Les nombreuses questions sur l’énergie nucléaire doivent être tranchées en incertitude, ce qui exige de la cerner avec précision.
Si ce livre montre comment les débats sur le nucléaire peuvent être éclairés par l’évaluation coût-bénéfice, par l’analyse probabiliste, par la théorie de l’électeur médian et la notion de bien collectif, il affirme aussi, on ne peut plus nettement, que le nucléaire reste un pari.
Quel sujet incongru !
La nécessité de réguler la sûreté nucléaire n’est-elle pas évidente aux yeux de tous ?
Il n’y a que des économistes pour enfoncer une telle porte ouverte !
Il ne s’agit pas bien sûr de présenter comme une découverte le fait que l’État doit, dans ce domaine, réguler.
L’intérêt de la théorie économique réside dans la grille d’analyse qu’elle propose pour parvenir à une réponse. Son point de départ méthodologique est toujours que l’intervention publique ne va pas de soi. Il faut la questionner.
La première interrogation de l’économiste porte sur la raison pour laquelle le marché n’est pas à lui seul capable d’apporter la solution au problème posé.
L’économiste ne marque pas forcément là une préférence idéologique pour la main invisible et une détestation de l’intervention publique.
Il sait simplement que la théorie économique a identifié des conditions précises dans lesquelles le marché ne se révèle pas efficace pour assurer l’intérêt économique général, c’est-à- dire maximiser la richesse de la société.
La présence d’une externalité, comme la pollution, ou d’un bien public, comme la sécurité civile, sont les principaux obstacles à l’efficience du marché.
Pas de défaillance du marché, pas de justification à l’intervention publique au titre de la croissance du bien-être économique de tous. Mais l’économiste sait également que l’État, qu’il soit incarné par le planificateur, le régulateur ou le législateur, n’est pas sans faiblesses et que l’intervention publique est imparfaite.
La prescription de la théorie économique de la régulation est simple à formuler : le recours à la main visible de l’État est justifié, si et seulement si les défauts de l’intervention publique sont moindres que ceux du marché qu’elle vise à corriger.

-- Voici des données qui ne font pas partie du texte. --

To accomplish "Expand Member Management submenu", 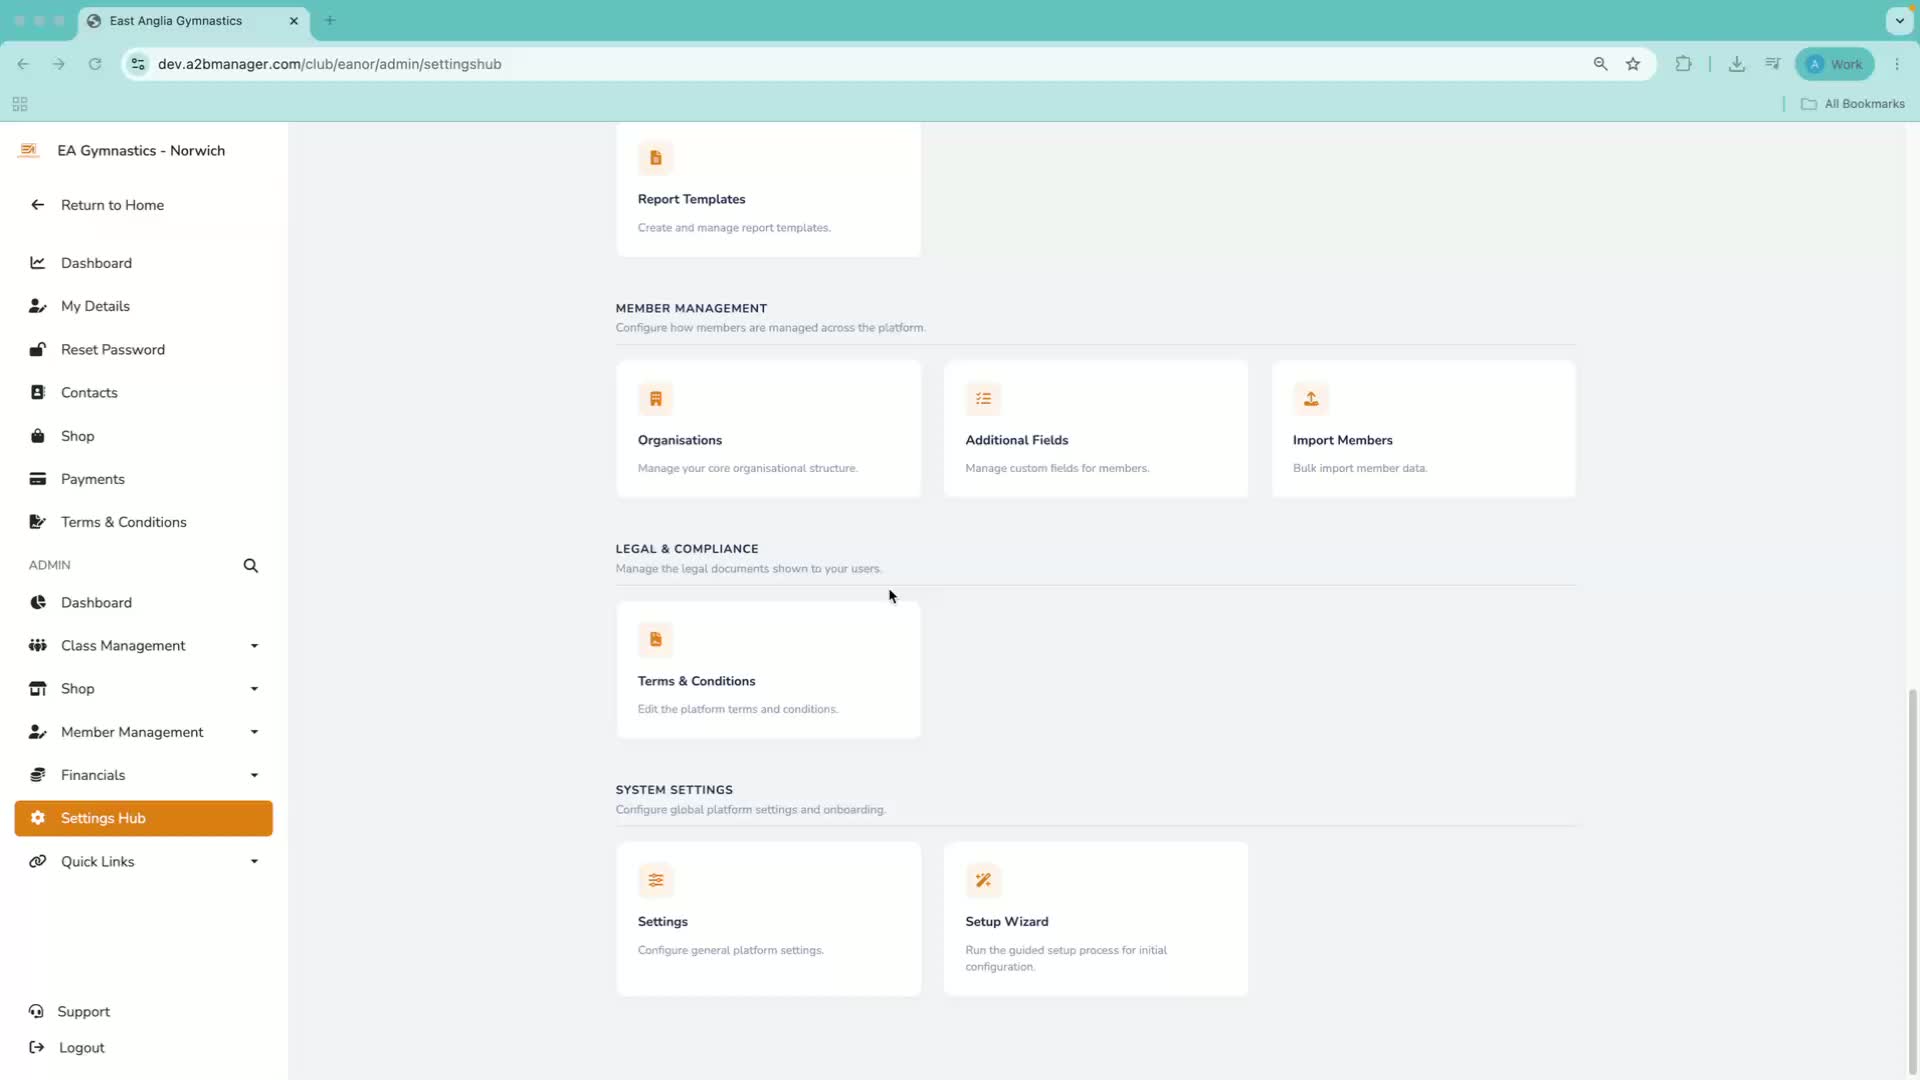I will coord(254,732).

En d’autres termes, l’intervention publique doit être plus bénéfique que coûteuse.
Dans le cas contraire, le laissez-faire s’impose et il faut s’accommoder d’un marché défaillant (à moins, bien sûr, de trouver des moyens de réduire dans le temps les coûts et les inefficacités de la main visible de l’État).
En matière de sûreté nucléaire, le marché ne donne pas d’incitations suffisantes aux opérateurs pour qu’ils réalisent le bon niveau d’efforts. Il envoie des signaux trop faibles.
Du côté de la demande en électricité, les consommateurs présentent un degré d’exposition moyen au risque d’accident peu marqué.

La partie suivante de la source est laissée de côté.